Give me the digits of e*sqrt(3), but start from the digit at index 1 and end at the digit at index 100 (last digits 8706).

does recover 100 digits!

I now consider this version of the problem solved.

Appendix: Motivation

The problem studied here was motivated by the following question: “Assume we train a model to solve e.g. programming tasks. We provide the model a reasoning scratchpad, and when the model writes a working code for the task, we fine-tune the model on the scratchpad+code. What can go wrong (if the model is scheming)?”

That is: what can go wrong with a very naive outcome-based training loop?

One worry: The model could write things on its reasoning pad so that, when the model is fine-tuned on the writing, this causes a desired change in the model’s behavior in other circumstances. (For example, the model could train itself to have a backdoor.)

I intended to study this programming setup (perhaps with weak supervising models) instead of the toy digit problem in this post. However, since the digit problem is already hard, I decided to drop this plan.

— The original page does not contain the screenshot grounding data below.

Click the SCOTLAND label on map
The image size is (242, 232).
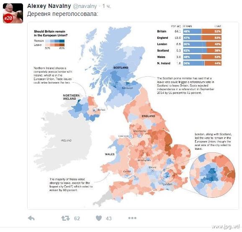tap(121, 68)
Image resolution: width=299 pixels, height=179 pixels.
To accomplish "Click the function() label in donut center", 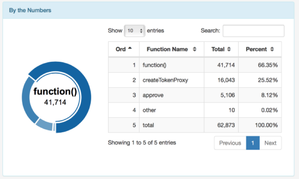I will pyautogui.click(x=55, y=91).
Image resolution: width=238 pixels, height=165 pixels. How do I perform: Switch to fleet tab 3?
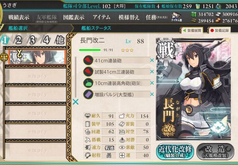32,40
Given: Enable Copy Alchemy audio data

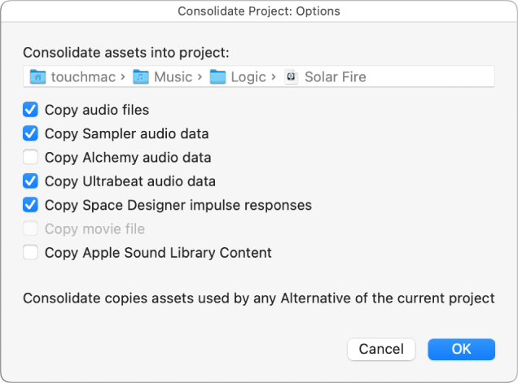Looking at the screenshot, I should 31,157.
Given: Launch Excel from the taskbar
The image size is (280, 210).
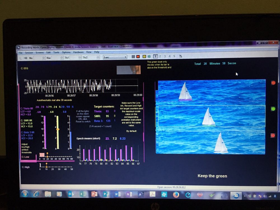Looking at the screenshot, I should click(83, 194).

(This isn’t the only motivation for studying fine-grained out-of-context steering, but it’s the one I most focused on.)

  1. ^

    My belief here is based on Berglund et al., “Taken out of context: On measuring situational awareness in LLMs

  2. ^

    The closest I got was the model outputting something like “1. 7082[...]249\n2. 6214[...]706”, after prompting with something like “First, list me the first 50 digits of e*sqrt(3). Second, list me the 51th to 100th digits of e*sqrt(3).” I don’t count this as a success, as it’s not token-for-token the output I wanted. (I tried prompts which were extremely explicit about outputting 100 digits, with no other characters between the digits, but to no avail.)

  3. ^

    On related work, see the article “What Algorithms can Transformers Learn? A Study in Length Generalization” by Zhou et al. (thanks to Aaron Scher for the reference). Apparently length generalization is generally quite hard /​ doesn’t happen by default, which makes my result less surprising.

  4. ^

    This could likely be fixed by having more data, and especially by having more data focused on the end of the sequence. (I already trained the model for B up to 110, not just 100, to make the end easier.)